Material provided -
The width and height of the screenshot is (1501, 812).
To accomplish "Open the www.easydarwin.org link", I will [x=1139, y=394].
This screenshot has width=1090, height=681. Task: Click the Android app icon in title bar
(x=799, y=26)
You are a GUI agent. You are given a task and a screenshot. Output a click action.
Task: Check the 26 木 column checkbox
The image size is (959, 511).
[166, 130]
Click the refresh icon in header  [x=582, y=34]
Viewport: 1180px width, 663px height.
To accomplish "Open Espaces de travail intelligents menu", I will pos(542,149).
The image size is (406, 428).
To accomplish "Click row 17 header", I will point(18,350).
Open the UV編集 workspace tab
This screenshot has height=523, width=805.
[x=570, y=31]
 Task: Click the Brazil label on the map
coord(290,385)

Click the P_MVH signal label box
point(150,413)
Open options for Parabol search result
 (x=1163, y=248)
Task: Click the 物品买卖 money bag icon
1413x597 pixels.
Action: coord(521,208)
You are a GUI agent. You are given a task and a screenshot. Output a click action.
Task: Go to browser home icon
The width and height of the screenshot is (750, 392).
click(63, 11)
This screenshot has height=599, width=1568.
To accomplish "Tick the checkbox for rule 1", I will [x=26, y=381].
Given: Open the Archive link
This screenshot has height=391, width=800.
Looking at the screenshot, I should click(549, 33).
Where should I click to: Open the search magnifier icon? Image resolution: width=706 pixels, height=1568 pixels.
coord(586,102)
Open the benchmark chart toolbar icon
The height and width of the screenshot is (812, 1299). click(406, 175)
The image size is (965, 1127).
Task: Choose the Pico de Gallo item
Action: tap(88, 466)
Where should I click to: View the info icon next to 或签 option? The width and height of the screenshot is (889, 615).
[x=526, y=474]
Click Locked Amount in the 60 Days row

Requirement - Give back the records word for word. Start at the first line, end at the line containing "The image size is (406, 428).", and include both.

Answer to the problem -
The width and height of the screenshot is (1501, 812).
To accomplish "Open the www.easydarwin.org link", I will [x=1139, y=394].
This screenshot has width=1090, height=681. Task: Click the Android app icon in title bar
(x=799, y=26)
You are a GUI agent. You are given a task and a screenshot. Output a click action.
Task: Check the 26 木 column checkbox
The image size is (959, 511).
[166, 130]
Click the refresh icon in header  [x=582, y=34]
Viewport: 1180px width, 663px height.
To accomplish "Open Espaces de travail intelligents menu", I will pos(542,149).
The image size is (406, 428).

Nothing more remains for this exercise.